(106c) Polymer Batteries and Capacitors: Challenges and Opportunities

Polymer electrodes present unique opportunites for electrochemical energy storage.  By themselves or as active components in composites, polymer electrodes can provide several properties that conventional metal oxide electrodes cannot; polymer electrodes are potentially mechanically flexible, mechanically tough, and can even coat unconventional materials such as textiles. For such materials to be viable, several challenges should first be addressed: oxidative stability and mass transport. For the former, an oxidatively stable polymer allows for a polymer electrode to attain high voltages, and consequently high capacity and high energy density. For the latter, fast mass transport allows a polymer electrode to attain a high power density.

Storing charge through doping and dedoping, conjugated polymers are essential materials for polymer electrodes. This presentation will focus on two types of conjugated polymers which offer exceptional control over oxidative stability and mass transport, polyaniline and poly(dithienopyrrole). Two approaches towards the oxidative stabilization of polyanline will be presented. In the first, aniline monomer is polymerized in the presence of a polyanion to yield a water-dispersible polyaniline:polyanion colloid that is stable up to 4.5 V. In the second, polyaniline is thermally treated in the presence of a polyanion to achieve a similar effect.

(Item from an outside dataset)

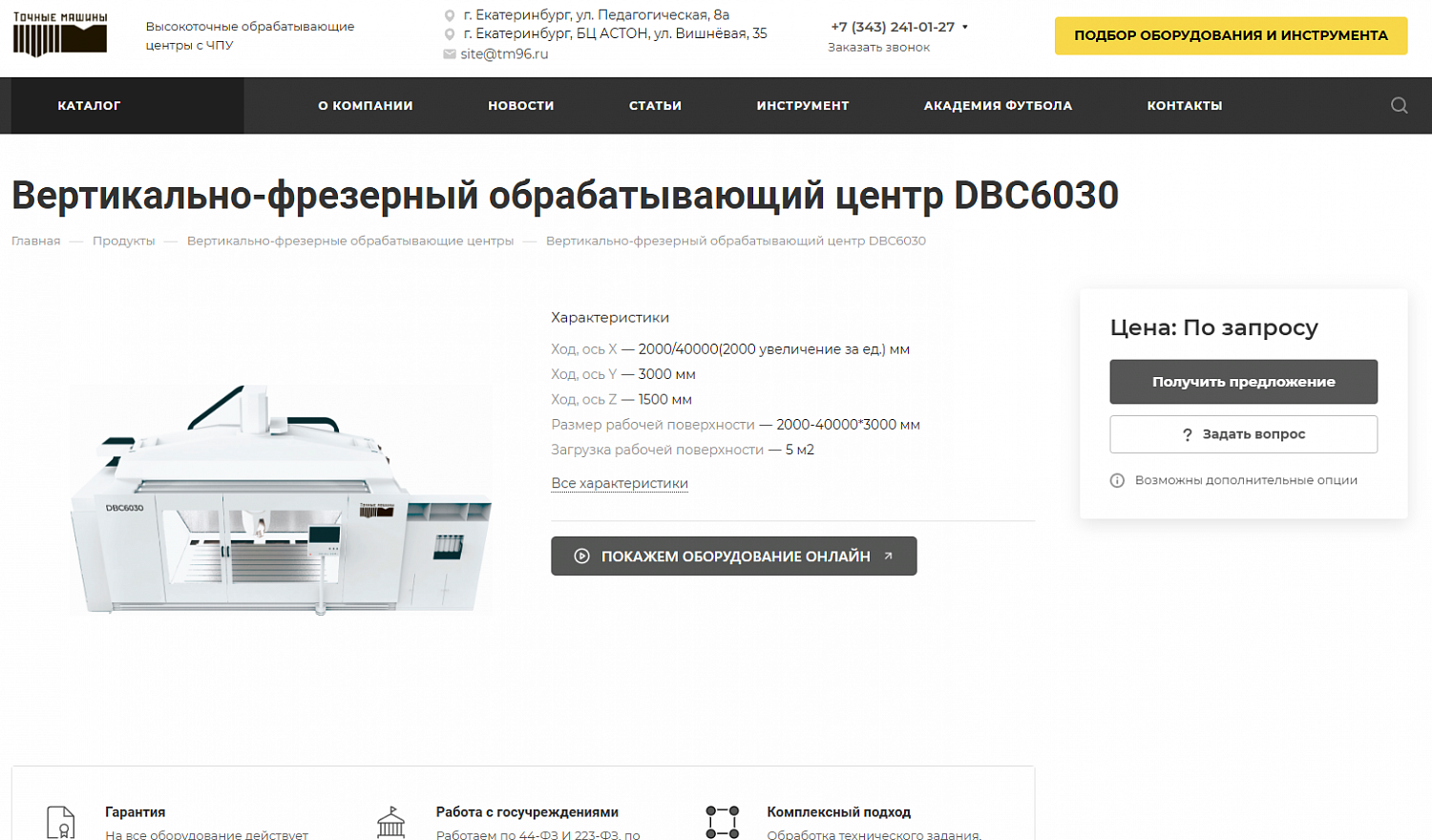
Task: Click the Гарантия certificate icon
Action: [61, 822]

We will also present side-chain functionalized poly(dithienopyrroles) that are stable up to 4.0 V, and that reversibly switch for 100s of cycles. To address the latter challenge, polyaniline nanofiber electrodes yield a highly porous morphology, yielding higher capacities and energy densities. These approaches could, presumably, be applied to other conjugated polymers.

The future for polymer electrodes is quite promising. New materials, synthetic approaches, and nanomaterials allow can potentially open new doors for this growing and expanding field.